3
votes

I have seen a multitude of questions and answers regarding this issue but none that seem to fix or completely match my situation.

I have a website running locally on my own IIS for development purposes. This website calls a web service that is provided by a government entity to perform a task. The site is used by me to develop / tweak etc and by the testing department for preliminary testing.
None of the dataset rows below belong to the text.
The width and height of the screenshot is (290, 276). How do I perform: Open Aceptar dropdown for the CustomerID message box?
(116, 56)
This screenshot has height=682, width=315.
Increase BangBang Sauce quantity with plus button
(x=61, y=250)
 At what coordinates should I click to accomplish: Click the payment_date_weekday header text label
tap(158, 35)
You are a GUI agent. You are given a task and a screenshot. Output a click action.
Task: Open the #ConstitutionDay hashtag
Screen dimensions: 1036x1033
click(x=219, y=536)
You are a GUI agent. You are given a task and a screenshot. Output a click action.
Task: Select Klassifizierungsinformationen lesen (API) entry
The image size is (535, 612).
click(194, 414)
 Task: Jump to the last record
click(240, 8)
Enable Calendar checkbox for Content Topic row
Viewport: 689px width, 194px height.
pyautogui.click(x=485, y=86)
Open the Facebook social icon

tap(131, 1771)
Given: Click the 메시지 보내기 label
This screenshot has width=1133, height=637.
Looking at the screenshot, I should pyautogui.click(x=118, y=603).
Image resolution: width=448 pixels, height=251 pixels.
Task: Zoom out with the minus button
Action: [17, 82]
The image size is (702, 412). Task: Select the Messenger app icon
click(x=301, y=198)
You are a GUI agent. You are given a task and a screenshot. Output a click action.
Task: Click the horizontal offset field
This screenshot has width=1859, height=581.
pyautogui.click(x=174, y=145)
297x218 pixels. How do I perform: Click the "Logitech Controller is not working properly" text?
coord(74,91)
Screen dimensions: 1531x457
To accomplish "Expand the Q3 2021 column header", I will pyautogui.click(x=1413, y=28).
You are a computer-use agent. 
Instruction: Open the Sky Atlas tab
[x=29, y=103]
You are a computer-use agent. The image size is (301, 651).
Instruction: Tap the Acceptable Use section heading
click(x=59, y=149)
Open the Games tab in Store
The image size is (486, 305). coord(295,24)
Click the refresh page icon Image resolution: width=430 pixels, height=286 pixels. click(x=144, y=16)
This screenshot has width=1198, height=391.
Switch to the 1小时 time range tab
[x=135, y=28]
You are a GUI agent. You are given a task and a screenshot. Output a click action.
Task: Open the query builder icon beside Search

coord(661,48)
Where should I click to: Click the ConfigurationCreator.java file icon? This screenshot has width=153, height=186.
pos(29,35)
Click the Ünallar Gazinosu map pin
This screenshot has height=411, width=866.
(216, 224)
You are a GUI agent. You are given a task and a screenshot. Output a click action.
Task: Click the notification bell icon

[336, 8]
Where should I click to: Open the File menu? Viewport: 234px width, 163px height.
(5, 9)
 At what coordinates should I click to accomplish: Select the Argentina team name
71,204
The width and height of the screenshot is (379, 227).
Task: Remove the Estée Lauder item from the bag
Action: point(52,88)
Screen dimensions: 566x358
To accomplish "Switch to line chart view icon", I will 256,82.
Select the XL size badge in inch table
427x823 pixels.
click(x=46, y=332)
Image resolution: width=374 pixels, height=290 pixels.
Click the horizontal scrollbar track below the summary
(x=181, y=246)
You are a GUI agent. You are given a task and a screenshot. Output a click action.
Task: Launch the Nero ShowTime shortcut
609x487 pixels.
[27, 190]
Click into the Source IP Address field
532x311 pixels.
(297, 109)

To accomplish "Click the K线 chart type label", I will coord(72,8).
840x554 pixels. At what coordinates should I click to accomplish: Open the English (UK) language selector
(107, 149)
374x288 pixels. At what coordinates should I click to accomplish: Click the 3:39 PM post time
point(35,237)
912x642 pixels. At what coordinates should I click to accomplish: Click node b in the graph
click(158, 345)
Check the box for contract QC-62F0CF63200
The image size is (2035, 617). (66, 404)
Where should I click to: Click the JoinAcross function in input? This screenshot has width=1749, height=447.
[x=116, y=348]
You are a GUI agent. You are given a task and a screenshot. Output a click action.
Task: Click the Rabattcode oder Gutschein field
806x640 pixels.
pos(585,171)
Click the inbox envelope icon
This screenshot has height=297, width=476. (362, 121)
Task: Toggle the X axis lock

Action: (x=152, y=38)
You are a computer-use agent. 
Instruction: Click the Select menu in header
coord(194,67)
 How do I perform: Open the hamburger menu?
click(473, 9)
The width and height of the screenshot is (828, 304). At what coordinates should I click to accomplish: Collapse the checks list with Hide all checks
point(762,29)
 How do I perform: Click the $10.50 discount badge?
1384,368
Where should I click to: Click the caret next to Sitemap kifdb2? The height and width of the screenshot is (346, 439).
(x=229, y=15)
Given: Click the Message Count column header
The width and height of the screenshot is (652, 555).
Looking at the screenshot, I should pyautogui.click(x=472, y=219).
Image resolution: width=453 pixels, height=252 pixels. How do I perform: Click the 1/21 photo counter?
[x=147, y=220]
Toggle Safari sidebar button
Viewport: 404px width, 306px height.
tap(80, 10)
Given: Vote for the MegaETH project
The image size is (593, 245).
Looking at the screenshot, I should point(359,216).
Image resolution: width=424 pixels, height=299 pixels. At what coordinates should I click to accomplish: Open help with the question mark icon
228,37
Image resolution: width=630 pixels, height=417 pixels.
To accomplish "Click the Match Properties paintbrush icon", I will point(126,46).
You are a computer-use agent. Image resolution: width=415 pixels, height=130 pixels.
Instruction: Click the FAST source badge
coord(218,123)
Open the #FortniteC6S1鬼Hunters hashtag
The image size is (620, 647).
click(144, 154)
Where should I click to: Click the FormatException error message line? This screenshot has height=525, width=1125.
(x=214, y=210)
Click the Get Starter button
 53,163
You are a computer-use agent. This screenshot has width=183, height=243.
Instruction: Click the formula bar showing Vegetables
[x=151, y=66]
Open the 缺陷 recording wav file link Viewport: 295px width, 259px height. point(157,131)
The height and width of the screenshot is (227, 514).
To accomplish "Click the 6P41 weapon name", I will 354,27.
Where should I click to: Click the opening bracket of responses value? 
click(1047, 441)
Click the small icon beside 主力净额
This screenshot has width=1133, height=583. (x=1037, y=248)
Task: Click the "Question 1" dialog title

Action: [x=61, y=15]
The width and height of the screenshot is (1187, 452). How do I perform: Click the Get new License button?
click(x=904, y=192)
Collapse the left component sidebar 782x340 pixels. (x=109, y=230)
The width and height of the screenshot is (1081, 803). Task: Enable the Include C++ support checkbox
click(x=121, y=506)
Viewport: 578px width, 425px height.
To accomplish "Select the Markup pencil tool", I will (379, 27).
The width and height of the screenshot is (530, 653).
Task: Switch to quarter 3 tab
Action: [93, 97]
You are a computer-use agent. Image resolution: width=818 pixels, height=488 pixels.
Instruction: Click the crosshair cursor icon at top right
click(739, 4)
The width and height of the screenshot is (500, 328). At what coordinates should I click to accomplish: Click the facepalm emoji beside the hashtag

Recently the government has required that we support TLS1.2 when using this service. They provided us with new SHA-2 certificates. No problem. The same service is used in a standalone application and works fine using the TLS1.2 protocol. However, now I've found that when I make the service call via our internal website it fails with the infamous 'no endpoint found ...' error. But, when I have Fiddler running it works fine.

My fiddler setting are:

  • 'Ignore server certificate errors' Unchecked (Checked also fails)
  • 'Protocols' ';TLS1.2' (Allowing a broader range also fails)
  • 'Act as system proxy on start up' Unchecked (Checked also fails)
  • 'Fiddler listens on port' 8888
  • 'No proxy' Selected. ('Use system proxy' also fails)

NOTE: By 'fails' I mean the service call still works. Success to me would be if I got a helpful error.

The new certs are installed properly. Remember the service calls work fine outside of IIS.

My current take is that there is some kind of security issue because I am not using a signed certificate for my testing website even though this was not an issue before the change to SHA-2. The reason it works with Fiddler is that Fiddler uses its own certificate. Could that be it?

So, to the question, why is this service call working in the standalone application and working on my local development website only when Fiddler is running?

2

2 Answers

3
votes

There can be a a host of reasons, as nicely described by Telerik themselves http://www.telerik.com/blogs/help!-running-fiddler-fixes-my-app-

  • HTTPWebRequest --> often not calling Close() on GetResponseStream()
  • Keep-Alive issues --> as your app has a local connection to fiddler, the timing of these reduces any issues you are seeing
  • Buffer Sizes --> network inefficiencies, which go away due to local connections
  • Slow Proxy Determination
  • HTTPS Issues --> Correct or replace the server’s certificate.
  • Protocol Versioning --> either disable TLS/1.1+ on the client, or better yet, nag the server operator to upgrade their software to support the TLS standard.
2
votes

I've had a similar problem, my app couldn't reach the web service but when Fiddler was running everything worked fine.

The solution for my case was that the user that was running the app had not sufficient privileges. Fiddler was running on my user, so it has access to invoke the service. I've changed the user of the app for a user with sufficient privileges and everything have started to work fine.